Facebook and CMU’s ‘superhuman’ poker AI beats human pros

AI has definitely knocked out humans in our other favorite games. The program, designed by researchers at Facebook's Artificial Intelligence Laboratory and Carnegie Mellon University, is one of the world's top poker players in the six-player Texas Hold'em poker game series, .

An artificial intelligence system called Pluribus confronted 12 pros in two different environments during 12 days and 10,000 hands. One AI played with five human players. In other versions, five versions of AI were played with one player (computer programs were not able to collaborate in this scenario). Pluribus earned an average of $ 5 per hand with a prize of $ 1,000 per hour. This is the "conclusive evidence of victory," the researchers said.

Noam Brown, a researcher at Facebook AI Research and co-founder of Pluribus, said: "We can say that we are at a superhuman level, but that will not change." The Verge . "
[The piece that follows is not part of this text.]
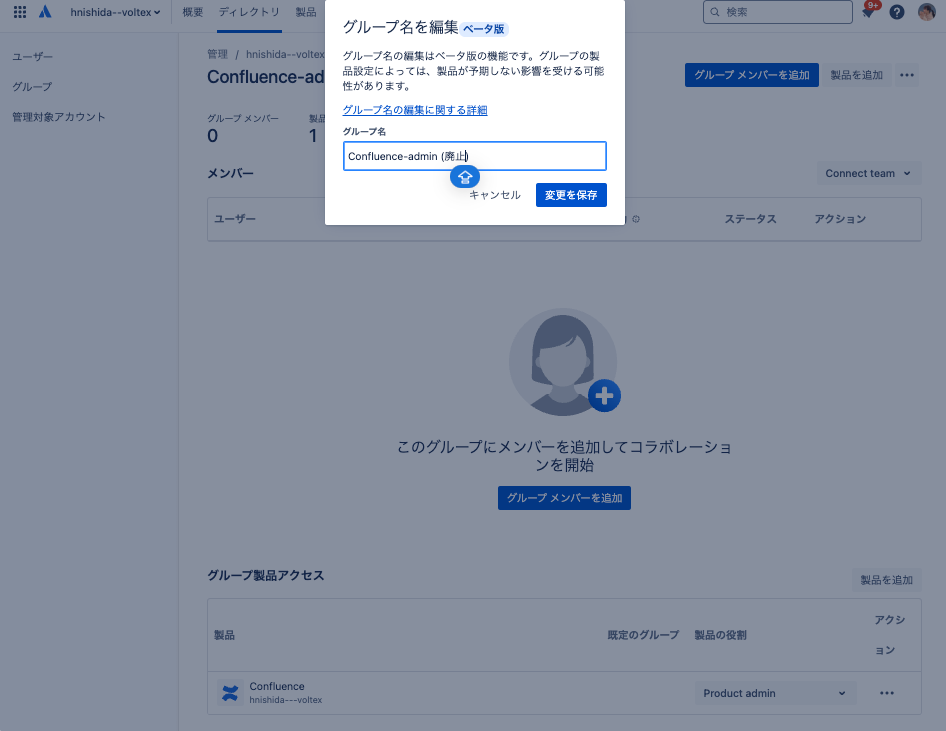This screenshot has height=731, width=946.
Task: Open グループ名の編集に関する詳細 link
Action: [415, 109]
" Plu Rivers is a very difficult opponent. It's the 12th consecutive vote against Chris Ferguson,

In a paper in Science scientists behind Pluribus say victory is an important milestone in artificial intelligence research: board games like chess and go, and 19459006 stars In computer games such as Craft II and Dota machine learning has already reached a superhuman level, but six represent unlimited Texas Hold'em (19659008). As well as "incomplete information games") as well as multiple players and complex victory results. AI can have more board combinations than the observable universe of atoms, and AI is having a lot of trouble planning the next move, but all the information is visible, and the game gives the player two possible


Pluribus's training regime schedules. "Limping" is one of the strategies that some human players eventually abandoned by artificial intelligence [19659009] Credits: Facebook

In Texas Hold on 2nd, 2015, machine learning systems surpassed human pros, but the complexity increased dramatically when the number of contacts increased to 5. Brown and his colleague Tuomas Sandholm (CMU professor)

First, Pluribus was taught to a poker game against copies of itself (also referred to as self-Play (self-play)). This is a common technique for artificial intelligence training where the system can learn the game through trial and error. They are aiming at hundreds of thousands of hands against themselves. This course was also very efficient. Pluribus was created in just 8 days using a 64-core server with less than 512 GB of RAM. It costs only $ 150 to train the program on a cloud server, which is cheaper than the $ 10,000 price tag compared to other state-of-the-art systems.

Then, to deal with six additional employees, Brown and Sandholm proposed an efficient way of determining what artificial intelligence would look like in the game, and this mechanism is known as the search function. Pluribus is designed to look ahead to two or three because the opponent can not predict until the end of the game (even a few steps would be a tremendously complex calculation). Brown cut it like this.

Pluribus may think that it is sacrificing a long-term strategy to get short-term profits, but short-term appreciation is indispensable in poker. .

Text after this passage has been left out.